**Material shown**:

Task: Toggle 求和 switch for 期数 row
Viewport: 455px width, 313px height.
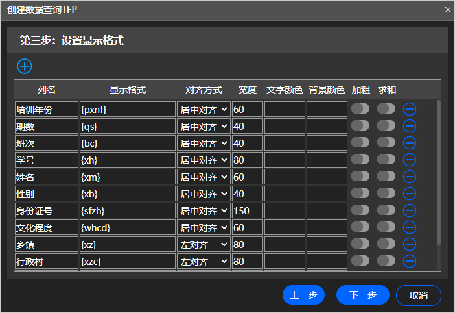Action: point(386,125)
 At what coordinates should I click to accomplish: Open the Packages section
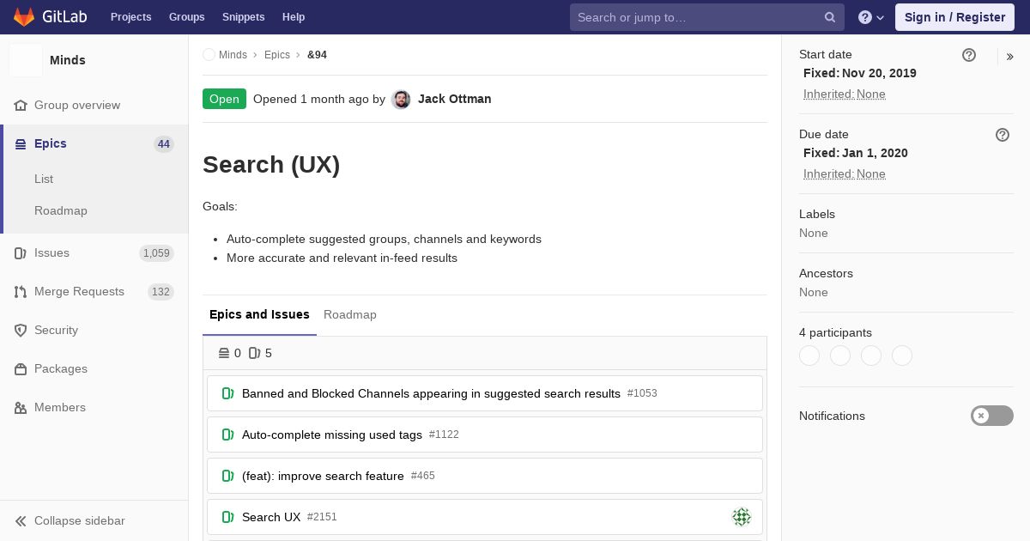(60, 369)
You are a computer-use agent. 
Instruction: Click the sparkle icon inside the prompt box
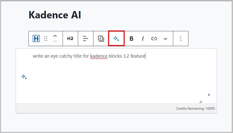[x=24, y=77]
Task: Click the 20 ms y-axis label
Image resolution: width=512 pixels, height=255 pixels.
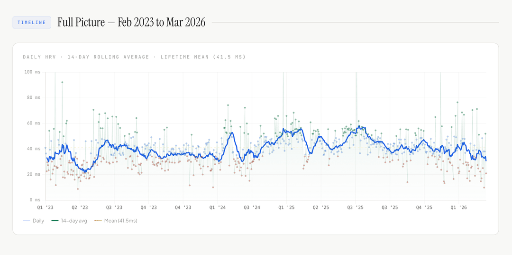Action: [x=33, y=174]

---

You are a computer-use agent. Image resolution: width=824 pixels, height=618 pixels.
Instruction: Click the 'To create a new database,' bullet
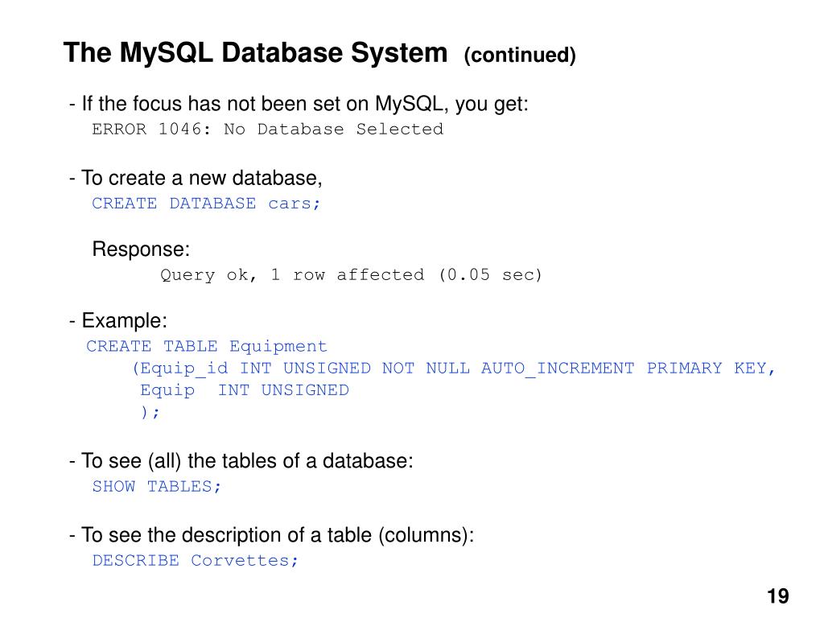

**Exercise prompt**: Within the data above, how many lines include "computer"? The number alone is the answer.

**Response below**: 2